(DATA FOR THIS EXERCISE)
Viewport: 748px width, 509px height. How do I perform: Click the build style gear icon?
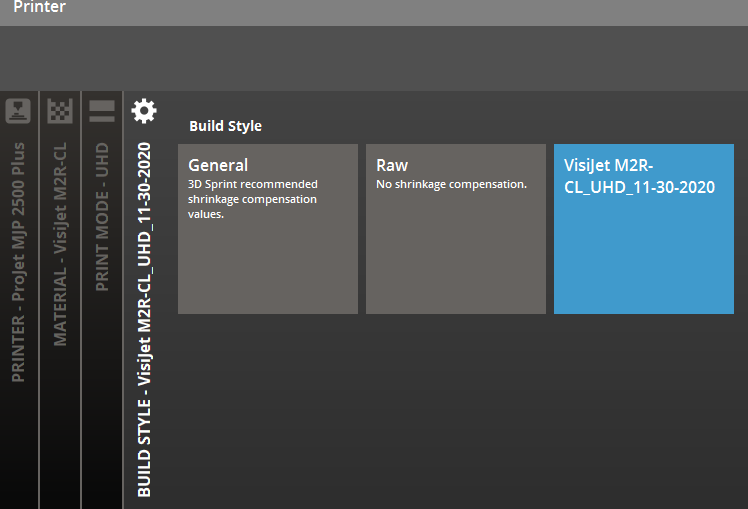click(x=144, y=110)
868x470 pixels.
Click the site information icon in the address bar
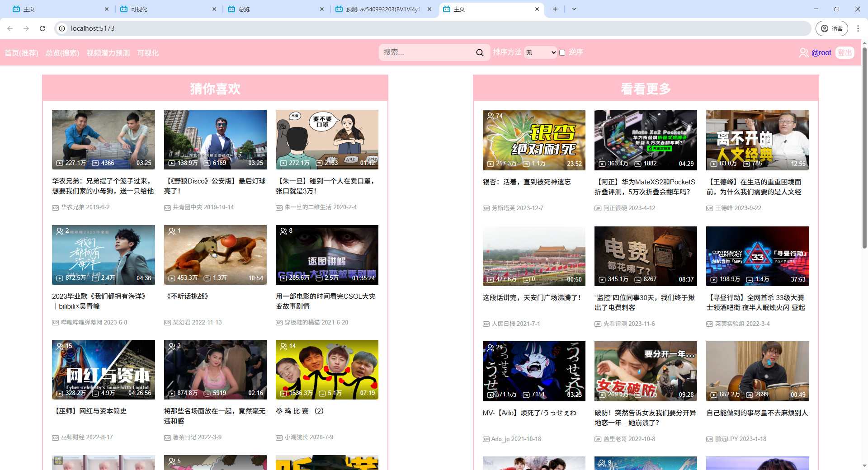[x=62, y=28]
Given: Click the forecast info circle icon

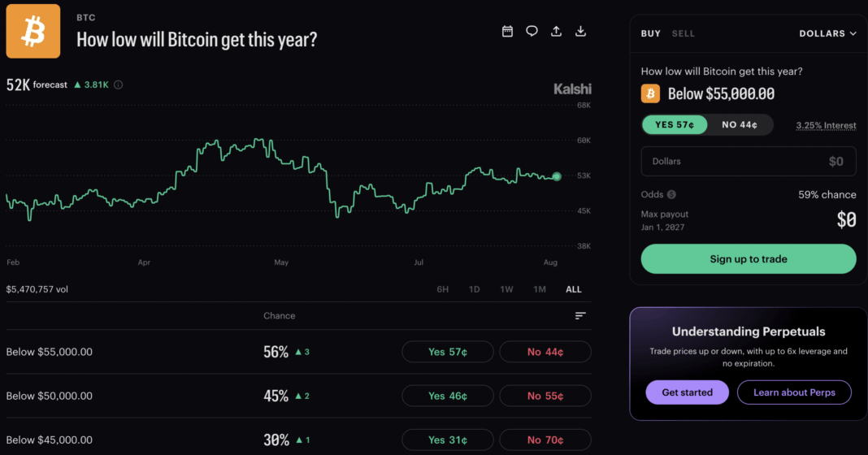Looking at the screenshot, I should pyautogui.click(x=118, y=85).
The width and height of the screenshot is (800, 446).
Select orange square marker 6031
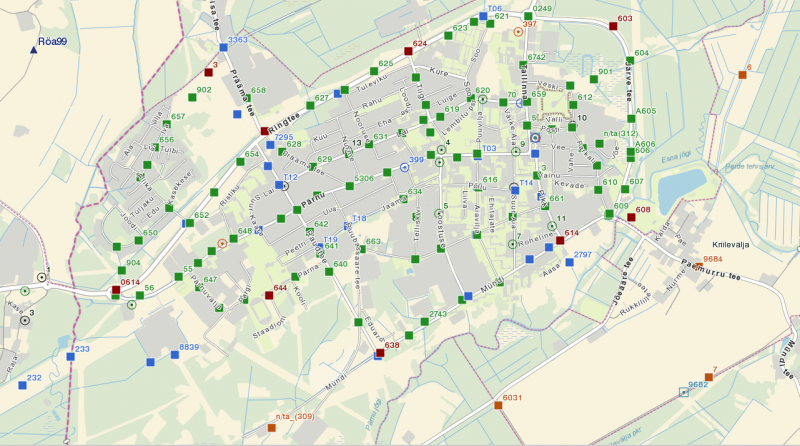tap(497, 405)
(End DATA FOR THIS EXERCISE)
Without the pictures, copy out all the records above exactly.

> **ANSWER TO THIS TASK**:
Viewport: 748px width, 509px height. How do I perform: Click the build style gear icon?
click(x=144, y=110)
868x470 pixels.
Click the site information icon in the address bar
[x=62, y=28]
Given: Click the forecast info circle icon

Looking at the screenshot, I should pyautogui.click(x=118, y=85).
The width and height of the screenshot is (800, 446).
Select orange square marker 6031
tap(497, 405)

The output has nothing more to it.